TO DO: Please return every line of the records below that contains the word "menu".

Saved entries:
* * *

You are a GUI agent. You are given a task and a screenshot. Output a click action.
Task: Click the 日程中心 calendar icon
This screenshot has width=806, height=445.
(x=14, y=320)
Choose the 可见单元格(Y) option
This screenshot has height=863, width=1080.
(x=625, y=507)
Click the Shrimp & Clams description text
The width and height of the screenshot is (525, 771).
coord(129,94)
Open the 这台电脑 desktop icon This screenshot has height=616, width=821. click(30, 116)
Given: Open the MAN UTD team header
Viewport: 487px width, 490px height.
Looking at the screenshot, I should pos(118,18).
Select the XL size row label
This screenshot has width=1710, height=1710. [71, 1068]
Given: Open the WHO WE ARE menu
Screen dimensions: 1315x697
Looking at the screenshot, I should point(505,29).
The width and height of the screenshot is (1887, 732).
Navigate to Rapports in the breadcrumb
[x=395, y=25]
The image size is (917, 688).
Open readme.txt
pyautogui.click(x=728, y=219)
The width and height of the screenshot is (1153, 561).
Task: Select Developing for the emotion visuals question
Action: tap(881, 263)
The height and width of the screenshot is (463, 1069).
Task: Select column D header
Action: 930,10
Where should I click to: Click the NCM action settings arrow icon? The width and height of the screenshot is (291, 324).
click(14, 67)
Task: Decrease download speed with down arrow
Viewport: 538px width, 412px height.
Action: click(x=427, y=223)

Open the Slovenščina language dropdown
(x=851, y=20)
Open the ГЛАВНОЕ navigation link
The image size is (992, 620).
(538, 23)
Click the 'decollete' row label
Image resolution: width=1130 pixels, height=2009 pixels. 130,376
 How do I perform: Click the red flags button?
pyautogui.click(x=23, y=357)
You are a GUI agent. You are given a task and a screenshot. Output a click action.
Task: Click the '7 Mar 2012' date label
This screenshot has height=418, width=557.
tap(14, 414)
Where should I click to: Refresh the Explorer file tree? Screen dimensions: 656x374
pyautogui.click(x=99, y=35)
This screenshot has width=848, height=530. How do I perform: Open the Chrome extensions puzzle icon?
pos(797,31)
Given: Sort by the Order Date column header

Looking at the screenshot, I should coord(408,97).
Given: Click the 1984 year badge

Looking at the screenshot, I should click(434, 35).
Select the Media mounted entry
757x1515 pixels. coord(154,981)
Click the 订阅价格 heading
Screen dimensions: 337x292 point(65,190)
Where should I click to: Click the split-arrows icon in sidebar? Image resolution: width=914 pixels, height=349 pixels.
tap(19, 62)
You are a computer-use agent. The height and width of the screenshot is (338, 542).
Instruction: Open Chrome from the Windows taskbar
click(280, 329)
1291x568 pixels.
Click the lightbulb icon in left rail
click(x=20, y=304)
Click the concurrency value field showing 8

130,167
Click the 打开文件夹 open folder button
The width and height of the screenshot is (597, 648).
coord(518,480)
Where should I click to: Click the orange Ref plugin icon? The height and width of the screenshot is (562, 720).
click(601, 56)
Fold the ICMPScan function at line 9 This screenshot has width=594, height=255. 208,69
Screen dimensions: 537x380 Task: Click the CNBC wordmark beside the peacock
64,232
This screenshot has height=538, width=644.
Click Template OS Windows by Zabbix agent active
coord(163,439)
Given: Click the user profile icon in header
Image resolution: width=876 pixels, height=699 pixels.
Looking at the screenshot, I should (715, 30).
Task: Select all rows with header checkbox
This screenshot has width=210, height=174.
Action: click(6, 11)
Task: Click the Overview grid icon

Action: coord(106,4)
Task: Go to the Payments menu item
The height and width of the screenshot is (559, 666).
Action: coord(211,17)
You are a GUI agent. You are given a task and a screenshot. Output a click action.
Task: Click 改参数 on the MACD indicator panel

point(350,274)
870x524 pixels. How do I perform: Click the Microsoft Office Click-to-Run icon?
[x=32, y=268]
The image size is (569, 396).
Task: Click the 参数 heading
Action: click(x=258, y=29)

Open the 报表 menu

* * *

OUTPUT FOR THIS EXERCISE:
Given: Open the WHO WE ARE menu
Task: Go to the Payments menu item
Open the 报表 menu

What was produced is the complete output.